The Message That Miracle Sunday Has For Us Today.
May 3, 1963, the Birmingham, Alabama jail was over capacity with 1,200 jailed civil rights protestors. Civil Rights leaders were virtually depleted of adults willing to continue the Birmingham movement. The civil rights campaign that had begun one-month prior had almost been crushed by the month-long mass incarcerations, including the April 12th arrest of Martin Luther King.
On May 1, 1963, Birmingham Commissioner of Public Safety, Eugene “Bull” Conner had to have felt pretty good about himself. After almost a month of protest, he seemed on the verge of finally defeating the civil rights activist and keeping his earlier promise, “ain’t gonna segregate no niggers and whites together in this town.” Conner had successfully and unconstitutionally obtained an injunction making it illegal to protest in Birmingham, and had raised the bond for those arrested for violating this or from $200 to $1,500.
Most people might not know it, but there are interesting parallels to the civil rights movement of the 1960’s and today. It was widely claimed by “arch-segregationist” that the Civil Rights movement of the 1960’s was a communist plot and the violence associated with protest were solely the faults of black protestors. Many white Americans adamantly believed that Civil Rights demonstrators were merely paid anarchist by communist regimes.
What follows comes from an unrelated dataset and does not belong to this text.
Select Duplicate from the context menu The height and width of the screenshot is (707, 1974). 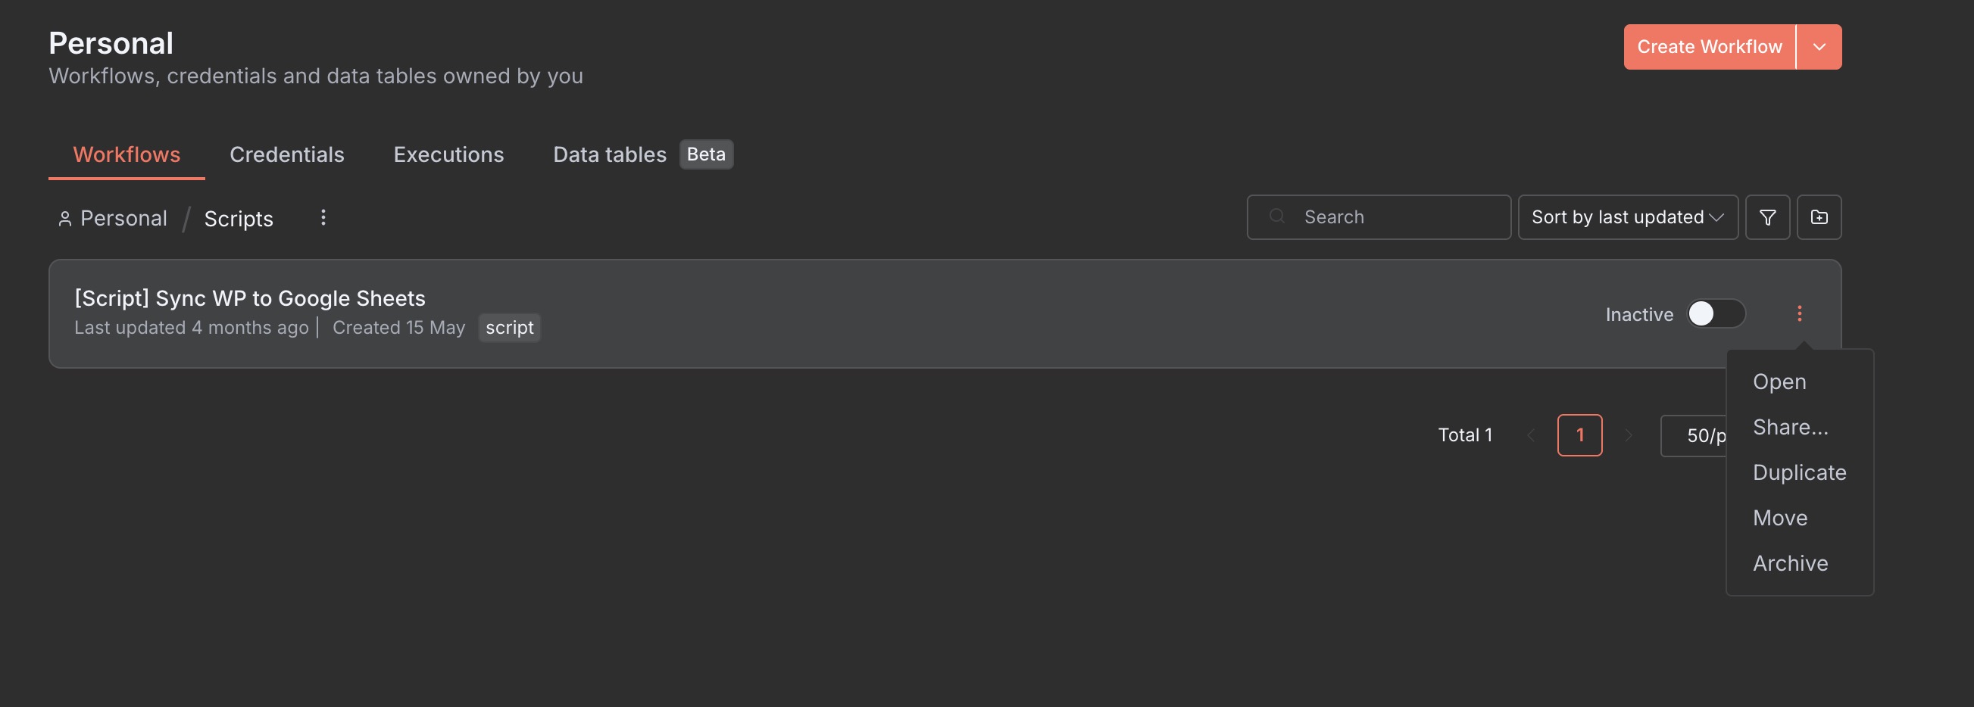[x=1799, y=473]
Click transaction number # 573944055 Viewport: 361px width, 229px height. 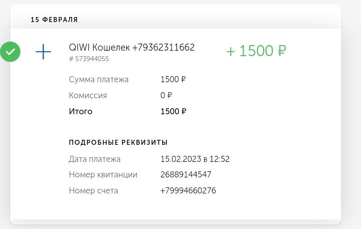tap(89, 59)
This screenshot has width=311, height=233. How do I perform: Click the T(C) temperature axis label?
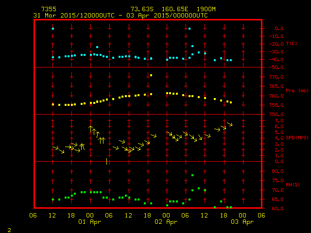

On May 2, 1963, Conner’s confidence was rocked by the fact that thousands of high school, middle school, and elementary school children had taken up the slack left by the lack of adult activist. The “Children’s Crusade” was well organized as the children marched in disciplined ranks, with excellent communication, and timed interval freedom movements. By the end of the day, 600 children, some as young as 8-years old were arrested. To make matters even more dumbfounding for Conner and the police, the children peacefully accepted arrest and sang “We Shall Overcome” like they were at a school picnic.
By May 3, 1963, with the jail full, Conner decided to employ a new tactic for law and order. With 1000 children marching towards downtown Birmingham, Conner ordered the city’s fire department to set their fire hoses at a level that would peel the bark off a tree or separate bricks from mortar to be turned against the children. After sending children rolling across asphalt streets with the dominant force of the water blast, Conner said, “I want ‘em to see the dogs work.” Police K9 dogs were then released on the child protestors. Bystanders appalled by what they were seeing, began to hurl bottles and rocks at the police. Conner would later justify the use of force that day, by saying the police were attacked by the protestors throwing bottles and rocks first. No police officers or firefighters were ever reported to have been injured that day.
By the afternoon, when the protest ended with many of the children being injured or arrested, Dr. Martin Luther King Jr, addressed a crowd of a thousand worried parents, “Don’t worry about your children who are in jail. The eyes of the world are on Birmingham. We’re going on in spite of dogs and fire hoses. We’ve gone too far to turn back. “
On May 5, 1963, a column of 2,000 Civil Rights marchers dressed in their Sunday best took back to the streets to march into the Birmingham business district. When Conner and the Birmingham Police blocked the road, local Civil Rights leader, Charles Billups went out in front of the group of protestors and declared “We haven’t done anything wrong. All we want is our freedom. How do you feel doing these things?” The protestors began to chant then, “Turn on your water, turn loose your dogs, we will stand here till we die.”
On May 5, 1963, Public Safety Commissioner “Bull” Conner ordered the fireman to again turn on their hoses and blast the protestors. However, this time the all-white firemen refused Conner’s order. An angry Conner yelled at the firefighters “Dammit! Turn on the hoses!” The firemen silently stood motionless, some of them with tears running down their cheeks. Finally, one fireman piped up and said, “We’re here to put out fires, not people.”
When the water hoses were never turned on, the protestors, singing “I Got Freedom over My Head” peacefully marched right through the line of policemen and firemen once blocking the street. It was a scene that was later compared to be as significant and influential as the parting of the Red Sea.
That day has been described as “Miracle Sunday, ” and all of the events of Birmingham proved to be pivotal roles in ushering in the 1964 Civil Rights Act. “Bull” Conner would end up losing his job.
As monumental as Miracle Sunday was in the fight for Civil Rights, there is one significant detail that must never be overlooked. Evil and seemingly powerful people, like “Bull” Conner, are only as powerful as the ones who are willing to follow their orders.